I'm very bullish about the long term opportunity of static analysis to improve agents. But that goes beyond flagging things that are technically incorrect. We need to move into flagging things that aren't quite the behavior that we want.
What we ideally want is to specify our own rules. And it makes sense to specify these rules in code and not LLMs - since we need some determinism in these lints to return the same results after every pass. Thankfully LLMs are able to generate AST parsing code pretty accurately.
Could we just use LLMs to create deterministic guardrails for themselves? Determystic is a proof of concept to answer that question.
Let's say we want to ensure that our models always use modern Python typehinting and don't use Optional types. Let's say your LLM generated some code that we don't like:
from typing import Optional
from pydantic import BaseModel
class MyModel(BaseModel):
name: Optional[str] = None
age: int
def main():
model = MyModel(name="John", age=30)
print(model)
if __name__ == "__main__":
main()
We can describe this explicitly by referencing bad code that the agent just wrote.4
uvx determystic new-validator
1. Enter the bad Python code that your Agent generated: var: Optional[int] = None
2. Describe the issues Don't use Optional - use A | None
3. Name your validator Modern typehinting
After this you can run uvx determystic validate
and get a full validation of your project based on your new rule:
Custom Validator main.py:6: Use 'T | None' instead of 'Optional[T]' for type hints
4 |
5 | class MyModel(BaseModel):
>>> 6 | name: Optional[str] = None
7 | age: int
8 |
How it works
Determystic creates validators for your coding conventions, using the AST of your programming language. Running the new-validator CLI will kick off a Claude job to draft an AST validator. The validator will look for this Optional[] pattern and flag an error when it finds one.
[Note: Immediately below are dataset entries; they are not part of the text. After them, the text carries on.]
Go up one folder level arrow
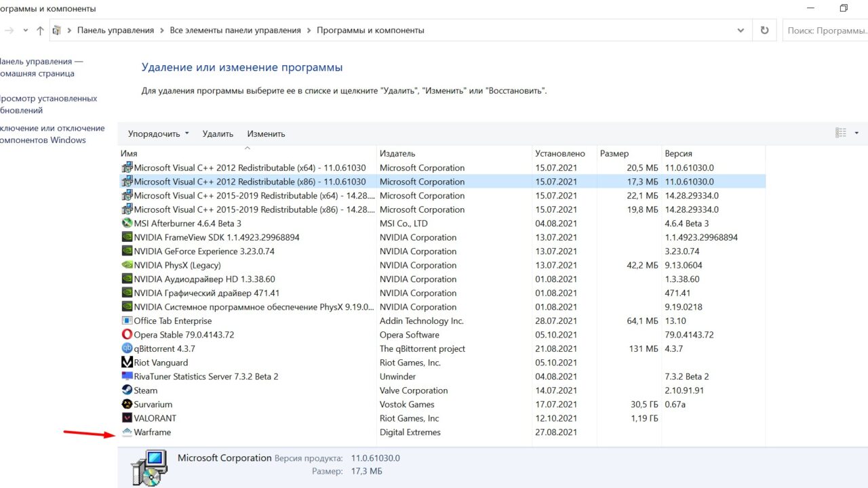The width and height of the screenshot is (868, 488). [x=40, y=31]
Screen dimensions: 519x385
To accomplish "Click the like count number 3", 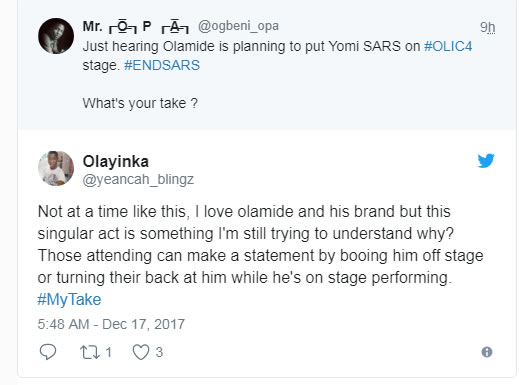I will [159, 352].
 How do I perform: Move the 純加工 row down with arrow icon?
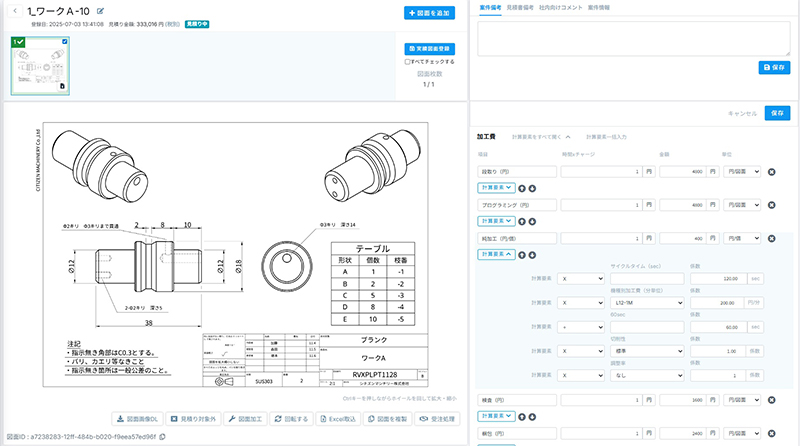[x=531, y=255]
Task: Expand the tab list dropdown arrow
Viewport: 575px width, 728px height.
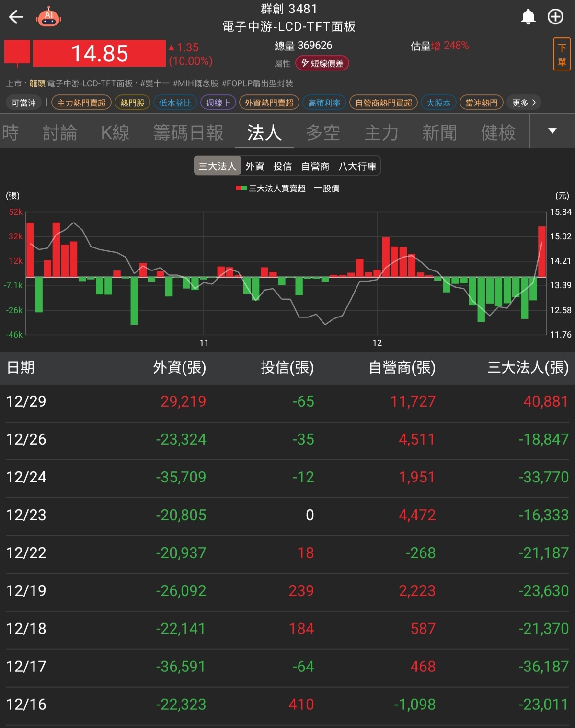Action: [x=552, y=131]
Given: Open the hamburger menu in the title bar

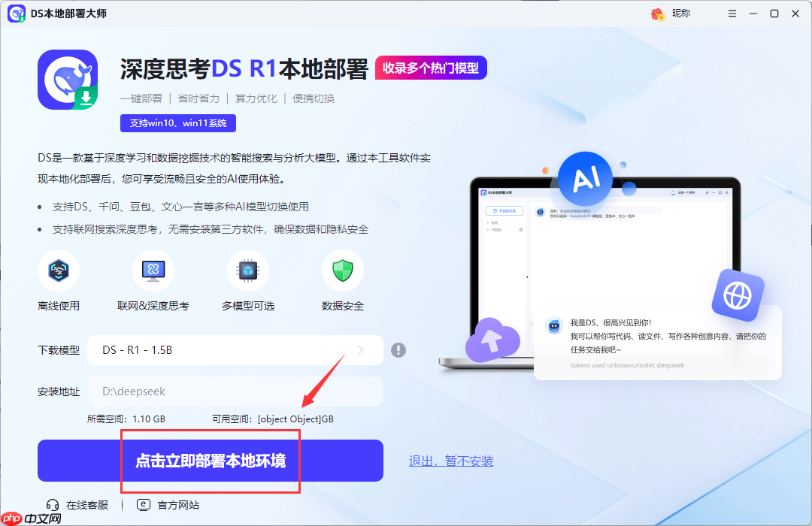Looking at the screenshot, I should 732,13.
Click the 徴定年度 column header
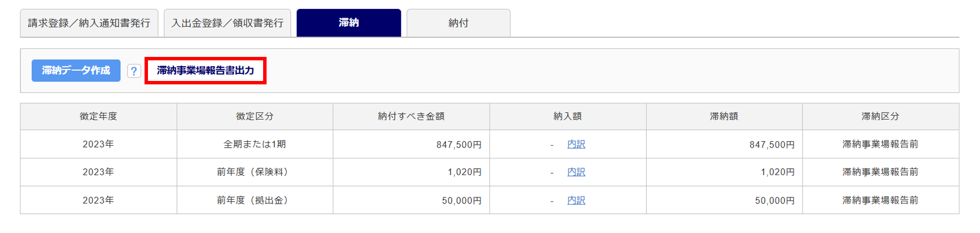Screen dimensions: 980x233 click(x=98, y=116)
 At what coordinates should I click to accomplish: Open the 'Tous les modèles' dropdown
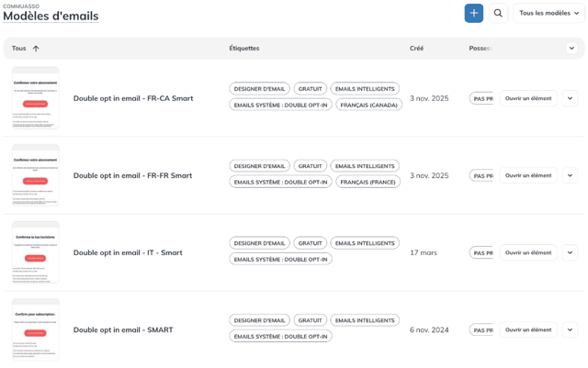tap(548, 13)
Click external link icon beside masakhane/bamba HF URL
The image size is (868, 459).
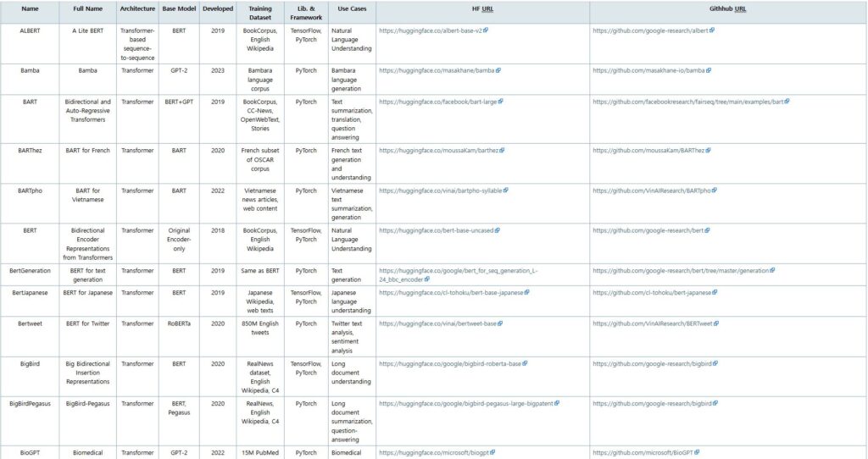pyautogui.click(x=498, y=70)
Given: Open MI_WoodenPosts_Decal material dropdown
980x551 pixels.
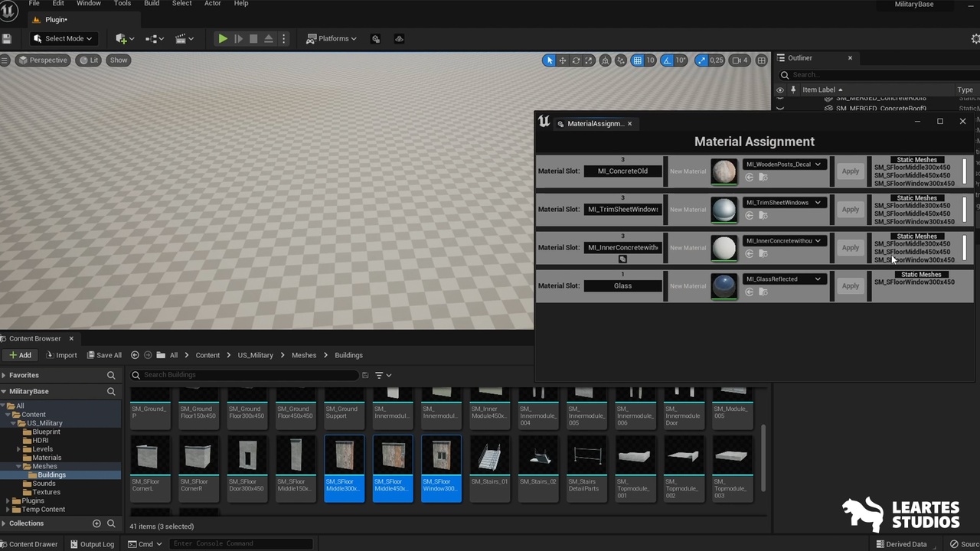Looking at the screenshot, I should tap(784, 164).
To make sure that our AST parser does what we intend it to do, we also have the internal determystic Agent write a series of test cases that will test good and bad behavior. We will iterate on this until our parser passes so we know we'll get better code that you don't have to internally check yourself. All this is stored in a local .determystic
hidden folder in your current project that you can introspect.
If this approach catches on, you can also share these validators across projects or across team members. In a pipeline like this I think the shareability of the validators is mission critical.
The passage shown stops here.